Whisper and Moonshine both works in a chunk, but for moonshine:
> Moonshine's compute requirements scale with the length of input audio. This means that shorter input audio is processed faster, unlike existing Whisper models that process everything as 30-second chunks. To give you an idea of the benefits: Moonshine processes 10-second audio segments 5x faster than Whisper while maintaining the same (or better!) WER.
Also for kyutai, we can input continuous audio in and get continuous text out.
- https://github.com/moonshine-ai/moonshine - https://docs.hyprnote.com/owhisper/configuration/providers/k...
The short duration effectively means that the transcription will start producing nonsense as soon as a sentence is cut up in the middle.
(maybe with an `owhisper serve` somewhere else to start the model running or whatever.)
https://github.com/bikemazzell/skald-go/
Just speech to text, CLI only, and it can paste into whatever app you have open.
What exactly does the silence detection mean? does that mean it'll wait until a pause, and then send the audio off to whisper, and return the output (and stop the process)? Same question with continuous. Does that just mean it continues going until CTRL+C?

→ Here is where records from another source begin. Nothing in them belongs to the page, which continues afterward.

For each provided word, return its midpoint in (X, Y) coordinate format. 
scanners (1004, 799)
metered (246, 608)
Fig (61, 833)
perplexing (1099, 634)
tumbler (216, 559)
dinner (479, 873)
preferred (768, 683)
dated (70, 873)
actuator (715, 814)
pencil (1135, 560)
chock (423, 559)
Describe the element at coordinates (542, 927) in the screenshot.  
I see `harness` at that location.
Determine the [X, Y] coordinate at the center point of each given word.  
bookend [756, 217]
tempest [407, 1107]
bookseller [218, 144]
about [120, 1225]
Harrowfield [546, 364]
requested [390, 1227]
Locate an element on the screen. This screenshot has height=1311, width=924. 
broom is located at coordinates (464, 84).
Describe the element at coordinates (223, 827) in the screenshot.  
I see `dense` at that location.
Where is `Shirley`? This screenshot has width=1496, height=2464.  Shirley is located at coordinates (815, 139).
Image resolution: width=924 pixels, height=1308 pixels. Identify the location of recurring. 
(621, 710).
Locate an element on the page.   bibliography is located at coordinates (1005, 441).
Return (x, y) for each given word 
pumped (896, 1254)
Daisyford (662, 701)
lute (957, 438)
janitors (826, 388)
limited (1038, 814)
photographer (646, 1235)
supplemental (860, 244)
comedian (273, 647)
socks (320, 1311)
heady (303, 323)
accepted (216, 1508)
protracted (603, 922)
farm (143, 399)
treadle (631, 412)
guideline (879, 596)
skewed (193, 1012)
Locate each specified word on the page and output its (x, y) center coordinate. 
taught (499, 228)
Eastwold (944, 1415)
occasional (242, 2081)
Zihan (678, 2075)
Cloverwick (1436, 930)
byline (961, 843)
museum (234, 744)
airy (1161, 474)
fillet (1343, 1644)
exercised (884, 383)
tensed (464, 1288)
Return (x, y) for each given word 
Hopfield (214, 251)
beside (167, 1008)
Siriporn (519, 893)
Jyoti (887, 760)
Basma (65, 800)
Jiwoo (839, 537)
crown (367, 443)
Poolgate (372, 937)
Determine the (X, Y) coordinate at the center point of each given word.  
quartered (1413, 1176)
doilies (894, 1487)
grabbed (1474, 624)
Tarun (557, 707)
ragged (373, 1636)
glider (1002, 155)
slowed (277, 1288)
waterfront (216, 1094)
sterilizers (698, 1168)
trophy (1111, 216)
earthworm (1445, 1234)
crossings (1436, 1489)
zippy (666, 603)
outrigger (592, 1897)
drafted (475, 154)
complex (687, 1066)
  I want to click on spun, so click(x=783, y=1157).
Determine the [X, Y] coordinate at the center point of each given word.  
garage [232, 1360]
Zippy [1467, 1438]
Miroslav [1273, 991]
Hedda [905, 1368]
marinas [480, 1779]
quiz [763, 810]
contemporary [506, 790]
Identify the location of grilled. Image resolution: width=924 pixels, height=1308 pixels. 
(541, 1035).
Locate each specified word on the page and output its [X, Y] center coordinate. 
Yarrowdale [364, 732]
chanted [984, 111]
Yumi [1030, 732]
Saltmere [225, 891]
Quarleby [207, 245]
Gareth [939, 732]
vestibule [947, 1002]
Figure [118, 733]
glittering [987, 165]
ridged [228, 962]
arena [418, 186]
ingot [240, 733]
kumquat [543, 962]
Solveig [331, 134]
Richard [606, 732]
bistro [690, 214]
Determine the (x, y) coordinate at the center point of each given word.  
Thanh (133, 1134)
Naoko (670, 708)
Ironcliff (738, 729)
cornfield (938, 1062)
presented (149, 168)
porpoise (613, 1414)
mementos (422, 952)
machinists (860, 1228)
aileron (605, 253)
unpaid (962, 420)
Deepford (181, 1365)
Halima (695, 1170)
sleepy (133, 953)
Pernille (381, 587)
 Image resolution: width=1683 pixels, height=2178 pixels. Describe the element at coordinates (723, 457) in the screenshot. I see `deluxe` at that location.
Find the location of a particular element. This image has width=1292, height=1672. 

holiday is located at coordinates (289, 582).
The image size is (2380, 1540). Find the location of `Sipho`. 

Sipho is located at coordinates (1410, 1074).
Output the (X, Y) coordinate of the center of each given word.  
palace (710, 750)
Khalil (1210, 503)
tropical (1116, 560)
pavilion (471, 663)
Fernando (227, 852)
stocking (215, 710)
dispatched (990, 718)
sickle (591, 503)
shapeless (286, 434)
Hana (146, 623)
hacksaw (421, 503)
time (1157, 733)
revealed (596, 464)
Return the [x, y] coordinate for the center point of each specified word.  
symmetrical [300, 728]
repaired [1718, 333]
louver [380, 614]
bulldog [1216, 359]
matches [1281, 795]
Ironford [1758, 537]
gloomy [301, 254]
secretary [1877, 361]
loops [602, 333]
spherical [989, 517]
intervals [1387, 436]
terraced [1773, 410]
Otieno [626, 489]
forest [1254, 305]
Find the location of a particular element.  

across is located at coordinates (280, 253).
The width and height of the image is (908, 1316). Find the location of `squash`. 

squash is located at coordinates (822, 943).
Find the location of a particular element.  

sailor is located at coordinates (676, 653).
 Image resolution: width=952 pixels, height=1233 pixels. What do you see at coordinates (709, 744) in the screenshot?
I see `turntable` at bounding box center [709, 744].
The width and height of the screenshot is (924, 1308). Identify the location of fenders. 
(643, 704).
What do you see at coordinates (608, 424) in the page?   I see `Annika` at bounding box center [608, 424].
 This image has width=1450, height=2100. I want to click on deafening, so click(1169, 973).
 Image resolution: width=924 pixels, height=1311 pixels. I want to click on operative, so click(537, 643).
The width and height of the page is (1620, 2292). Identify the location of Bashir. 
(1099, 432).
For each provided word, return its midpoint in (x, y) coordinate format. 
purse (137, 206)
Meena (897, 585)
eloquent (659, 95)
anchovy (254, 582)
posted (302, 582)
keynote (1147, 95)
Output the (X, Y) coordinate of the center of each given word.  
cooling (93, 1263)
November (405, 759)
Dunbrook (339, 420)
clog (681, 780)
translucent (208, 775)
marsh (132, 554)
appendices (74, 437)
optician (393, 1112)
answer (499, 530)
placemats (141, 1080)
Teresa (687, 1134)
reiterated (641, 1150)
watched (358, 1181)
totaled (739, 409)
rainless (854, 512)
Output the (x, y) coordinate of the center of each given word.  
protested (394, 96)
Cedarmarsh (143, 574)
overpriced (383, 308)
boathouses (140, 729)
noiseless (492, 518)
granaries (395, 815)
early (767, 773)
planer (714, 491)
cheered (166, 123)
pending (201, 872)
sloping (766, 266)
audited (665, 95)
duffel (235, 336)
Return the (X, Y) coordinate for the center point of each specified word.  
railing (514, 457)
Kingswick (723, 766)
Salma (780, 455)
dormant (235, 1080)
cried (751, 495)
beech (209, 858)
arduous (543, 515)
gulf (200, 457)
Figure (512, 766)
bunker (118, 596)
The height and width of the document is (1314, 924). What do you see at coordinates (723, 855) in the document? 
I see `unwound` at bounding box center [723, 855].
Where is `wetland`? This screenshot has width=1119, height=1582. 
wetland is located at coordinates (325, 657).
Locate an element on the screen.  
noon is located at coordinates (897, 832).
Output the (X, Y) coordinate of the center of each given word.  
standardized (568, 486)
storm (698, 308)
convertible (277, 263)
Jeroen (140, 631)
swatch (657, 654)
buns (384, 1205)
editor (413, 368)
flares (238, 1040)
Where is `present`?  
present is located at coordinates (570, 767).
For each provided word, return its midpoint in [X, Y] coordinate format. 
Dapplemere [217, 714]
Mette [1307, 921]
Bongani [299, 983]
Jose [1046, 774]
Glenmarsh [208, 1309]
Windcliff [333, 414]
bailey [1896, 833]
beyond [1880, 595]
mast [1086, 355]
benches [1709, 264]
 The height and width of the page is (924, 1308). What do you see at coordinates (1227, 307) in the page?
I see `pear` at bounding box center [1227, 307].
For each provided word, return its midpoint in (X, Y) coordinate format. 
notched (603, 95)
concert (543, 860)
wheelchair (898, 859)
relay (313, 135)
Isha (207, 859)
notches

Nvm, answered my own question, looks like yes for both[0][1]. Cool this seems pretty great actually.
[0] https://github.com/bikemazzell/skald-go/blob/main/pkg/skald/...
[1] https://github.com/bikemazzell/skald-go/blob/main/pkg/skald/...
For just transcribing file/audio,
`owhisper run <MODEL> --file a.wav` or
`curl httpsL//something.com/audio.wav | owhisper run <MODEL>`
might makes sense.
But the base-q8 works (and works quite well!). The TUI is really nice. Speaker diarization would make it almost perfect for me. Thanks for building this.
Though, with a twist that it would transcribe it with IPA :)
also fyi - https://docs.hyprnote.com/owhisper/configuration/providers/o...
I see that you are also using llama.cpp's code? That's cool, but make sure you become a member of that community, not an abuser.